# TT Owners Club email



## nutts (May 8, 2002)

The committee have just sent out an email to all TTOC members... can I ask that you all do as it asks :? Your details are very important and already we have had dozens of members editing and changing their details. Without correct details, we can't be sure that merchandise & absoluTTe will get through to the correct address...

If you have NOT received an email, then your emaill address is also likely to be incorrect... send an email with your postcode, name and membership number to [email protected] and one of the committee will change it for you.

Thanks

Mark


----------



## aidb (Mar 19, 2003)

And don't forget to renew your membership...


----------



## nutts (May 8, 2002)

Thanks Aidan...

So far since the email went out we've had 81 members review their own details and 11 renew their membership (thanks to all those!)

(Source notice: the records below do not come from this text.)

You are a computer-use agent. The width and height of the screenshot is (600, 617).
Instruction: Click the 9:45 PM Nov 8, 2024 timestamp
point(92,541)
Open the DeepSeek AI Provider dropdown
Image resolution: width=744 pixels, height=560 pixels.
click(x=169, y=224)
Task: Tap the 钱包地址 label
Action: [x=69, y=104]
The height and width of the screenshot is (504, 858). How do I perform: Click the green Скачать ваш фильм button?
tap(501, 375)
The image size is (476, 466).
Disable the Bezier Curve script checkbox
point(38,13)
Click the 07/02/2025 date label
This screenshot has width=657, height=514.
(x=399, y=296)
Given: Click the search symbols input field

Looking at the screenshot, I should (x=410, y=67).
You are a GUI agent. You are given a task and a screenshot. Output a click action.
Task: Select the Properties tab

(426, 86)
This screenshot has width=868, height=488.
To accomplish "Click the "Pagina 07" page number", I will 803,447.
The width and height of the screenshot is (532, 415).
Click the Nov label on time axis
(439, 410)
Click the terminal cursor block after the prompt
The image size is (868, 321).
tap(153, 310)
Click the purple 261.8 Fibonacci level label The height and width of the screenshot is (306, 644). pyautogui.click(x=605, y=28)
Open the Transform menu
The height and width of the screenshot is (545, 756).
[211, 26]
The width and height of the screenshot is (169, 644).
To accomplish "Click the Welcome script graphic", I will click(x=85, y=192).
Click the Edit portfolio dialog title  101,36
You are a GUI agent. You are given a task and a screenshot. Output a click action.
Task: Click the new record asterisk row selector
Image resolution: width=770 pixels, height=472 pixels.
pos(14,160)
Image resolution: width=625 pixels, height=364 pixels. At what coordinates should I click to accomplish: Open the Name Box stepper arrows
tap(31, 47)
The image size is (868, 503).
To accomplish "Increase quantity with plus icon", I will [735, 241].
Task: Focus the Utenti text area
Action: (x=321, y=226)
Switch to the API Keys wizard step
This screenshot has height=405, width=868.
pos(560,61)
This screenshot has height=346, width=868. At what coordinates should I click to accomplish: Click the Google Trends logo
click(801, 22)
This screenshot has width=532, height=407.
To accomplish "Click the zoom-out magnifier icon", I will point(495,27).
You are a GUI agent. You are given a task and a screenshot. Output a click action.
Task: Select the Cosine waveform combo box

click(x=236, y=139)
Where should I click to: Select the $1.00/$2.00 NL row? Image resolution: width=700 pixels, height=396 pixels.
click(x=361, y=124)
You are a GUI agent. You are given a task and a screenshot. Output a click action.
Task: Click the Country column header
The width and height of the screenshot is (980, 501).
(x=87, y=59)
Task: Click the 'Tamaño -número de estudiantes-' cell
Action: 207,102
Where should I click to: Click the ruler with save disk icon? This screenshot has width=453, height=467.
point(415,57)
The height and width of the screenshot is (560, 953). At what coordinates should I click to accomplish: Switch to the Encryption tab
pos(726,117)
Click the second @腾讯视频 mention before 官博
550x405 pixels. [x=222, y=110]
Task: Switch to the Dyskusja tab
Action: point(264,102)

Anyone that renews now, won't "start" their renewal period till the day after the 4th issue of absoluTTe has been despatched... this keep the 4 issues per membership year aligned 

Thanks!

PS without renewals the club can't continue, so lets hope everyone has been happy with the first year... more to come in year 2 :wink:


----------



## nutts (May 8, 2002)

So far we've had a dozen or so members that either didn't supply an email address when they registered on the old form or have changed them since...

32% of members (up from 12%) have now reviewed their membership data. *21% (over 100 members) have actually changed their data!!!!!*

This is great (and thanks ), but it still leaves well over 300 members that haven't even logged in... :?

At least we are sure that 32% of members will get issue 4 of absoluTTe... the rest, well who knows... :roll: :wink:


----------